**Exercise**
Reproduce every one of the following records verbatim, from the first line through the last.

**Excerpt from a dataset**
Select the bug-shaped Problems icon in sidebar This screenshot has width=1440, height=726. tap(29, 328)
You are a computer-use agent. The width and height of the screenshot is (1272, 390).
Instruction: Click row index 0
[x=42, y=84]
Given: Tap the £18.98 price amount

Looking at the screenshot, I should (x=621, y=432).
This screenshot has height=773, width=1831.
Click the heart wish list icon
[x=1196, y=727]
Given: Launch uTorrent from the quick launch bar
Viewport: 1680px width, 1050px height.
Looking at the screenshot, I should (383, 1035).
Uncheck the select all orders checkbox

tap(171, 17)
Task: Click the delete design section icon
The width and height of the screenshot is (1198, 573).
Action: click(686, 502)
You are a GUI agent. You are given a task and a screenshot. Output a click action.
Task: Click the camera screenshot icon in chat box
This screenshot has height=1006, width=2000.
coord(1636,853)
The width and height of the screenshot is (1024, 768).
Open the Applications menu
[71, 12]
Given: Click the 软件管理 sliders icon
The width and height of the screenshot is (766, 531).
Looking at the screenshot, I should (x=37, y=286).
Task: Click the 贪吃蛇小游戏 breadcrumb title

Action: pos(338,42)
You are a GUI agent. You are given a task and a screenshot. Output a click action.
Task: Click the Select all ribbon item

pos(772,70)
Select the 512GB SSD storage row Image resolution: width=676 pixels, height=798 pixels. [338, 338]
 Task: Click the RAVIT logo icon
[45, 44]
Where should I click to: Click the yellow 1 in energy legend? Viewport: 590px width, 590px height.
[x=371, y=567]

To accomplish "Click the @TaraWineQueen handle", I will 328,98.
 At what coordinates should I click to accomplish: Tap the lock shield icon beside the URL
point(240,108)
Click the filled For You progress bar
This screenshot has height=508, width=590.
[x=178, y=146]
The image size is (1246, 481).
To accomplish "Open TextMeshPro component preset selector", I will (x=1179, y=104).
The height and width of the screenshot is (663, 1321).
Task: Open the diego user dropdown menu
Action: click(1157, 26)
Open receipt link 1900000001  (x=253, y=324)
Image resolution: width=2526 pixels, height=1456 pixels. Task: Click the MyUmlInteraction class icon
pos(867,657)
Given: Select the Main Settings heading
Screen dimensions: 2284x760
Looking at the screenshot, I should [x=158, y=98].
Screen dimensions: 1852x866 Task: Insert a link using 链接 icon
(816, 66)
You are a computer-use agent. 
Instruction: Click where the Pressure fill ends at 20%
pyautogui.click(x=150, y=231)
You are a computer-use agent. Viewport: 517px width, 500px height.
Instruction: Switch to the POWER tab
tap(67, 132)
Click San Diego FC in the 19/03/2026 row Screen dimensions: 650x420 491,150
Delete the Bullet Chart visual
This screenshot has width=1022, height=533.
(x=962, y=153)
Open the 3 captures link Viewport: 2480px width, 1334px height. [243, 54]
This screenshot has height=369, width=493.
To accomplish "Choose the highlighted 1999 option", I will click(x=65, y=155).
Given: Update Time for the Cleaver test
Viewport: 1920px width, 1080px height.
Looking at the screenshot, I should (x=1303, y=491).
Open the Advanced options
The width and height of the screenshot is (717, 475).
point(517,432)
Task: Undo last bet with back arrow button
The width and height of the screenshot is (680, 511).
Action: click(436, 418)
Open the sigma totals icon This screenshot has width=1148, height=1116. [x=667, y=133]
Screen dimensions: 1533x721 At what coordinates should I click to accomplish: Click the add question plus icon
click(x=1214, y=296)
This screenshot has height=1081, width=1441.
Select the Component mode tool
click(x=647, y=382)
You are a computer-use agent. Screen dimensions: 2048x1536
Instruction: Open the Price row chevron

**Finished task**
Select the bug-shaped Problems icon in sidebar This screenshot has width=1440, height=726. tap(29, 328)
You are a computer-use agent. The width and height of the screenshot is (1272, 390).
Instruction: Click row index 0
[x=42, y=84]
Given: Tap the £18.98 price amount

Looking at the screenshot, I should (x=621, y=432).
This screenshot has height=773, width=1831.
Click the heart wish list icon
[x=1196, y=727]
Given: Launch uTorrent from the quick launch bar
Viewport: 1680px width, 1050px height.
Looking at the screenshot, I should (383, 1035).
Uncheck the select all orders checkbox

tap(171, 17)
Task: Click the delete design section icon
The width and height of the screenshot is (1198, 573).
Action: click(686, 502)
You are a GUI agent. You are given a task and a screenshot. Output a click action.
Task: Click the camera screenshot icon in chat box
This screenshot has height=1006, width=2000.
coord(1636,853)
The width and height of the screenshot is (1024, 768).
Open the Applications menu
[71, 12]
Given: Click the 软件管理 sliders icon
The width and height of the screenshot is (766, 531).
Looking at the screenshot, I should (x=37, y=286).
Task: Click the 贪吃蛇小游戏 breadcrumb title

Action: pos(338,42)
You are a GUI agent. You are given a task and a screenshot. Output a click action.
Task: Click the Select all ribbon item

pos(772,70)
Select the 512GB SSD storage row Image resolution: width=676 pixels, height=798 pixels. [338, 338]
 Task: Click the RAVIT logo icon
[45, 44]
Where should I click to: Click the yellow 1 in energy legend? Viewport: 590px width, 590px height.
[x=371, y=567]

To accomplish "Click the @TaraWineQueen handle", I will 328,98.
 At what coordinates should I click to accomplish: Tap the lock shield icon beside the URL
point(240,108)
Click the filled For You progress bar
This screenshot has height=508, width=590.
[x=178, y=146]
The image size is (1246, 481).
To accomplish "Open TextMeshPro component preset selector", I will (x=1179, y=104).
The height and width of the screenshot is (663, 1321).
Task: Open the diego user dropdown menu
Action: click(1157, 26)
Open receipt link 1900000001  (x=253, y=324)
Image resolution: width=2526 pixels, height=1456 pixels. Task: Click the MyUmlInteraction class icon
pos(867,657)
Given: Select the Main Settings heading
Screen dimensions: 2284x760
Looking at the screenshot, I should [x=158, y=98].
Screen dimensions: 1852x866 Task: Insert a link using 链接 icon
(816, 66)
You are a computer-use agent. 
Instruction: Click where the Pressure fill ends at 20%
pyautogui.click(x=150, y=231)
You are a computer-use agent. Viewport: 517px width, 500px height.
Instruction: Switch to the POWER tab
tap(67, 132)
Click San Diego FC in the 19/03/2026 row Screen dimensions: 650x420 491,150
Delete the Bullet Chart visual
This screenshot has width=1022, height=533.
(x=962, y=153)
Open the 3 captures link Viewport: 2480px width, 1334px height. [243, 54]
This screenshot has height=369, width=493.
To accomplish "Choose the highlighted 1999 option", I will click(x=65, y=155).
Given: Update Time for the Cleaver test
Viewport: 1920px width, 1080px height.
Looking at the screenshot, I should (x=1303, y=491).
Open the Advanced options
The width and height of the screenshot is (717, 475).
point(517,432)
Task: Undo last bet with back arrow button
The width and height of the screenshot is (680, 511).
Action: click(436, 418)
Open the sigma totals icon This screenshot has width=1148, height=1116. [x=667, y=133]
Screen dimensions: 1533x721 At what coordinates should I click to accomplish: Click the add question plus icon
click(x=1214, y=296)
This screenshot has height=1081, width=1441.
Select the Component mode tool
click(x=647, y=382)
You are a computer-use agent. Screen dimensions: 2048x1536
Instruction: Open the Price row chevron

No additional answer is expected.